Could you copy every one of the entries below word for word?

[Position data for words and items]
.....
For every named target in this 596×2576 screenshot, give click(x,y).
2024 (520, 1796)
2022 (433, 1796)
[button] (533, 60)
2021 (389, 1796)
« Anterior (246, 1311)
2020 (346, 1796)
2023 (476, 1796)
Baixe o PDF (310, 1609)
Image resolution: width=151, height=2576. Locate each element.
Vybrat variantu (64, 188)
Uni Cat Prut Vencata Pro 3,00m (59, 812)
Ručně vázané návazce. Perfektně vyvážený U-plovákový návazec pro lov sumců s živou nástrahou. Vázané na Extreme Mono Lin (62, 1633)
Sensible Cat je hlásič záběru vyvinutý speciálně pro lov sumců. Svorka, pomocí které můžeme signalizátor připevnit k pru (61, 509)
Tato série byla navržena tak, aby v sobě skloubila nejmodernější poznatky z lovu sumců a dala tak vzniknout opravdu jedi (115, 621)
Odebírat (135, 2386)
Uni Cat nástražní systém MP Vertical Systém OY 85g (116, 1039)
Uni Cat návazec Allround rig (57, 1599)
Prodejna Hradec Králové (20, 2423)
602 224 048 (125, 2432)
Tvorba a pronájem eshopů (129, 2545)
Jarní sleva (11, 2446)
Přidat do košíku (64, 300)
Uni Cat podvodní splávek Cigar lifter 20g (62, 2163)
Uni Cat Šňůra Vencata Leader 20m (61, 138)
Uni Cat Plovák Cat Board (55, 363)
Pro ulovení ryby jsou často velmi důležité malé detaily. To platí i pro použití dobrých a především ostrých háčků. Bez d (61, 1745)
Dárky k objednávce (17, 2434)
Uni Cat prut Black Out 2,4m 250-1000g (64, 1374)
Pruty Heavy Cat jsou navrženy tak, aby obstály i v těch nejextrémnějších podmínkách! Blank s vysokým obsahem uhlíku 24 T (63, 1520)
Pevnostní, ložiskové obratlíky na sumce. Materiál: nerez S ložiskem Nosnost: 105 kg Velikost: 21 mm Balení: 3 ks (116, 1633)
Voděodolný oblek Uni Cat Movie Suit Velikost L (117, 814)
.....
Task result
For every named target in this 596×2576 screenshot, give click(x,y).
2024 (520, 1796)
2022 (433, 1796)
[button] (533, 60)
2021 (389, 1796)
« Anterior (246, 1311)
2020 (346, 1796)
2023 (476, 1796)
Baixe o PDF (310, 1609)
Image resolution: width=151, height=2576. Locate each element.
Vybrat variantu (64, 188)
Uni Cat Prut Vencata Pro 3,00m (59, 812)
Ručně vázané návazce. Perfektně vyvážený U-plovákový návazec pro lov sumců s živou nástrahou. Vázané na Extreme Mono Lin (62, 1633)
Sensible Cat je hlásič záběru vyvinutý speciálně pro lov sumců. Svorka, pomocí které můžeme signalizátor připevnit k pru (61, 509)
Tato série byla navržena tak, aby v sobě skloubila nejmodernější poznatky z lovu sumců a dala tak vzniknout opravdu jedi (115, 621)
Odebírat (135, 2386)
Uni Cat nástražní systém MP Vertical Systém OY 85g (116, 1039)
Uni Cat návazec Allround rig (57, 1599)
Prodejna Hradec Králové (20, 2423)
602 224 048 (125, 2432)
Tvorba a pronájem eshopů (129, 2545)
Jarní sleva (11, 2446)
Přidat do košíku (64, 300)
Uni Cat podvodní splávek Cigar lifter 20g (62, 2163)
Uni Cat Šňůra Vencata Leader 20m (61, 138)
Uni Cat Plovák Cat Board (55, 363)
Pro ulovení ryby jsou často velmi důležité malé detaily. To platí i pro použití dobrých a především ostrých háčků. Bez d (61, 1745)
Dárky k objednávce (17, 2434)
Uni Cat prut Black Out 2,4m 250-1000g (64, 1374)
Pruty Heavy Cat jsou navrženy tak, aby obstály i v těch nejextrémnějších podmínkách! Blank s vysokým obsahem uhlíku 24 T (63, 1520)
Pevnostní, ložiskové obratlíky na sumce. Materiál: nerez S ložiskem Nosnost: 105 kg Velikost: 21 mm Balení: 3 ks (116, 1633)
Voděodolný oblek Uni Cat Movie Suit Velikost L (117, 814)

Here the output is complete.